## [À faire]
D'après l'extrait choisi ci-dessous, combien le scandale des caisses d'épargne a-t-il coûté au contribuable américain ?

## [Extrait choisi]
En 1988, M. George H. W. Bush succéda à Ronald Reagan après une campagne d’une démagogie insigne, au cours de laquelle il réclama que soit criminalisé le fait de brûler la bannière étoilée — un acte commis entre une et sept fois par an… Avec le courage qu’on imagine, plus de 90 % des parlementaires américains adoptèrent une disposition répressive allant en ce sens — laquelle fut annulée par la Cour suprême. Au même moment éclatait l’un des plus grands scandales de l’histoire économique des Etats-Unis, celui des caisses d’épargne déréglementées par le Congrès, que des aigrefins avaient pillées, enhardis par des sénateurs dont ils avaient financé les campagnes. En 1988, nul ou presque n’avait évoqué le péril d’une telle arnaque, bien qu’il fût déjà connu. Trop compliqué, et puis la défense du drapeau occupait les esprits.
Le contribuable américain a payé 500 milliards de dollars le scandale des caisses d’épargne. On découvrira bientôt ce que cache réellement la « burqa ». Et combien cela coûte.
Serge Halimi, dans Le Monde Diplomatique]]. La Burqa bla-bla, c’est dire que le cœur de la discussion publique est occupé par des discussions marginales. En Belgique, la burqa n’est portée que par 30 personnes. Ce débat voile les questions principales actuelles que sont le chômage, la pauvreté, les pensions, l’éducation, les acquis sociaux. Les victimes du burqa bla-bla, ce ne sont pas les musulmans, c’est la société, les travailleurs, les pensionnés.
Vous parlez de social, mais vous vous en référez – islamophobie et musulmanophobie – à des discriminations en raison de la religion.
Il y a deux éléments dans la communication. Il y a le rejet du racisme. Et le rejet du racisme comme discours de crise. Il n’est pas étonnant que, comme dans les années 30, l’arabophobie au point de vue de la forme, c’est aujourd’hui comme l’antisémitisme d’alors.
C’est un engagement religieux de votre part ?
Je ne me dis ni musulman ni non-musulman. Soit on me dit que la religion participe du débat public et j’en parle. Soit on me dit qu’elle ne participe pas et je n’en parle pas. Ma position est politique. Je n’énonce rien de religieux. Ma posture est anticapitaliste et elle lutte contre l’indigénat, contre l’infériorisation sociale de l’immigration post-coloniale. Ce que je souhaite pour les descendants de l’immigration, c’est qu’on ne leur colle plus une étiquette religieuse. Vous avez vu l’étiquette dont on m’a affublé : intégriste et islamique !
Vous allez à la mosquée ?
Non, je n’ai aucune pratique religieuse. Mais j’ai un combat religieux, c’est la justice sociale. Je suis toujours du côté des dominés. Dans les années 30, je me serais défini comme juif. Tant qu’il y aura de la musulmanophobie, je me définirai comme musulman. Dans une enceinte homophobe, je suis pédé. Face à un sexiste, je suis une femme.

## [Données extraites]
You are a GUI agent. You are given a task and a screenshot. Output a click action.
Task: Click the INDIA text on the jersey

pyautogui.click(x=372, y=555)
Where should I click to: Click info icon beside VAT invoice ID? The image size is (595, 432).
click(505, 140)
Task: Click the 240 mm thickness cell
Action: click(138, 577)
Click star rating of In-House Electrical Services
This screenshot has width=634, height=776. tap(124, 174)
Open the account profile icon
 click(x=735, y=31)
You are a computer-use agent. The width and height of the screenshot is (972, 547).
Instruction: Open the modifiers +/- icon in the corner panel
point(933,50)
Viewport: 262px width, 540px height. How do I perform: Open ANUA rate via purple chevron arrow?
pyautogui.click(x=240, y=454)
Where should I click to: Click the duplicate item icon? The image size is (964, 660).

## [Réponse rédigée]
500 milliards de dollars.